参考: Microsoft Edge Developer
jQueryは遅いのか?
jQueryは、Vanilla JavaScriptよりも速いかもしれませんが、それはJavaScriptをより良く学ぶ良い理由です。Paul IrishはjQueryプロジェクトの貢献者であり、一つの結論を出しました。
jQueryについて私が嫌いなもの
jQueryはブラウザのAPIのひどい部分だけをよくするのではなく、すべてを置き換えようとします。例えば、NodeListではなくjQueryのオブジェクトを返すことで、組み込みのブラウザのメソッドは本質的に制限されています。つまり、すべてがjQueryに縛られるということです。

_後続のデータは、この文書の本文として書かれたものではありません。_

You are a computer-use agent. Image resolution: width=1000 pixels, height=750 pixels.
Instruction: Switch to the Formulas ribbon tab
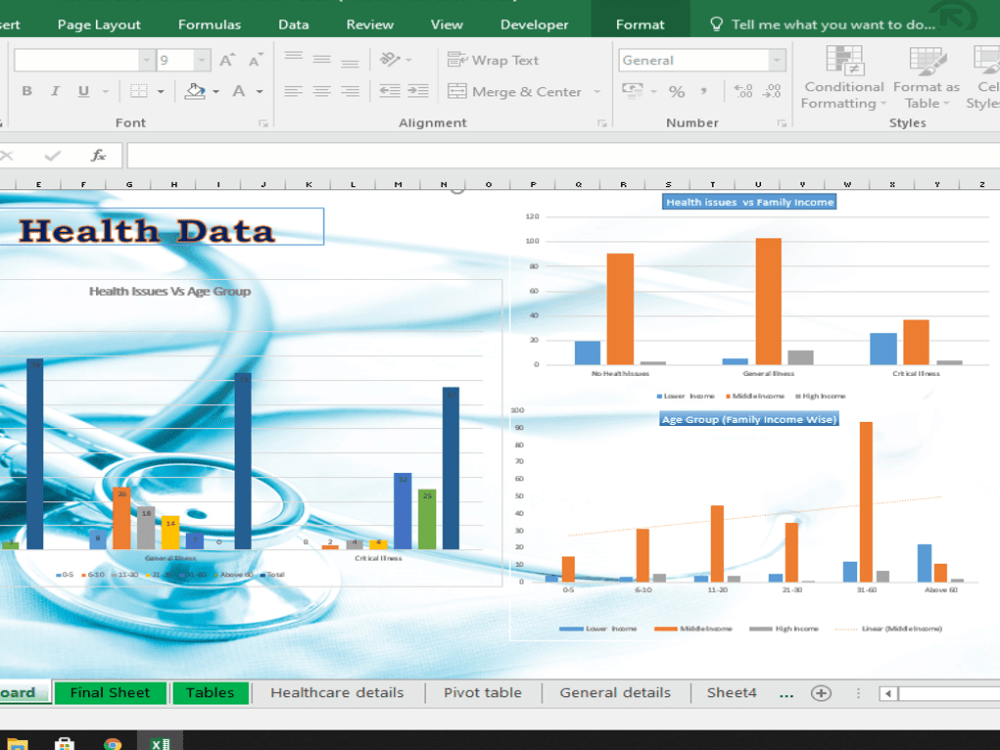tap(209, 24)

初心者にとって、何かをする際に2つの重複した方法があることは、今となっては障害です。容易に他の人のコードを理解し、Vanilla JavaScriptとjQueryを必要とするには、2倍の習得時間が必要になります。
$なしでは生きていけない?
jQueryの「$」が好きな人も多いでしょう。マイクロライブラリの一部では、その機能をエミュレートするものもあります。

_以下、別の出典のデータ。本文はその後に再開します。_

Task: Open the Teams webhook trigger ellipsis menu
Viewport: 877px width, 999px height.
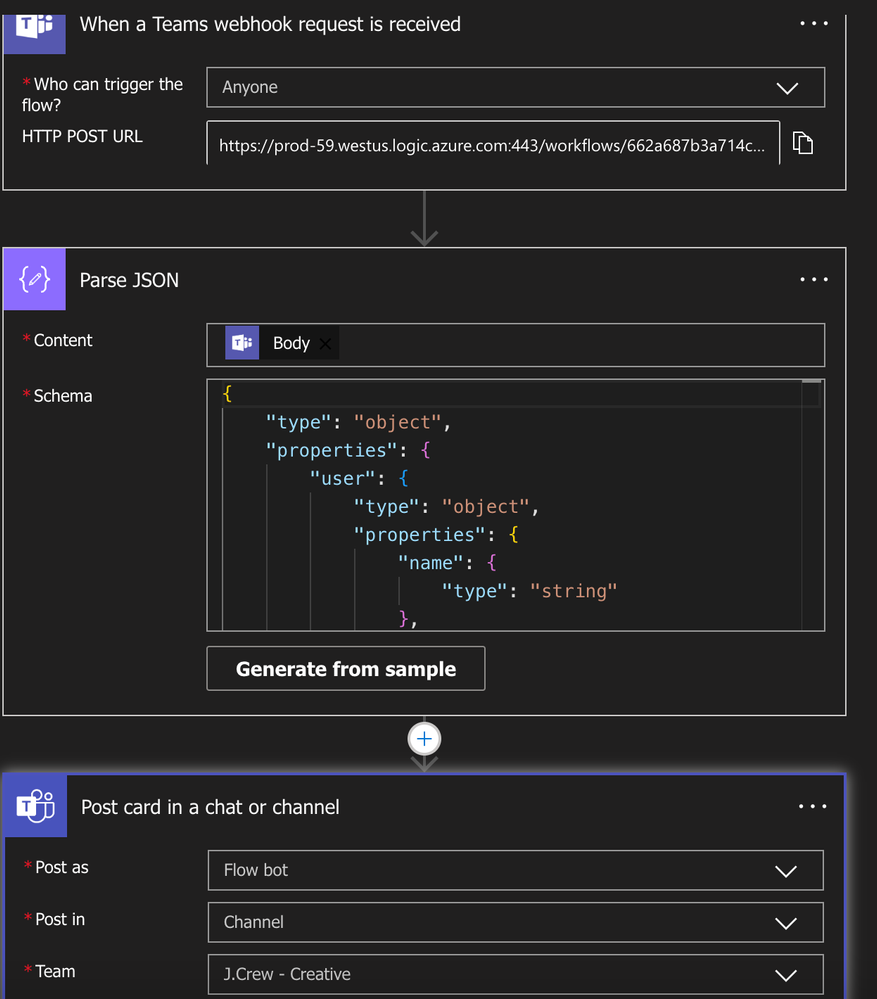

- Bliss.jsでは$構文を使用しますが、NodeListを返します。
- Bling.jsではjQueryを使わずに、$構文を利用できます。
- min.jsでは$構文をはじめ、多くのイベントを利用できます。
わたしは反jQueryというわけではありません。多くの制作者がjQueryを選択していることも知っています。使い慣れたAPIを使用するのであれば、それを捨てる大きな理由はありません。また、制作者の募集要項の必要スキルとして、挙げられているのも事実です。
しかし、誰かがスタートすることに対しては、悪い選択肢だと思います。IE11はその恩恵を受ける最後の砦です。IEが消えると、ブラウザ全体が豊かになり、jQueryはDOMの汚れた過去からの遺物と見なされるようになるでしょう。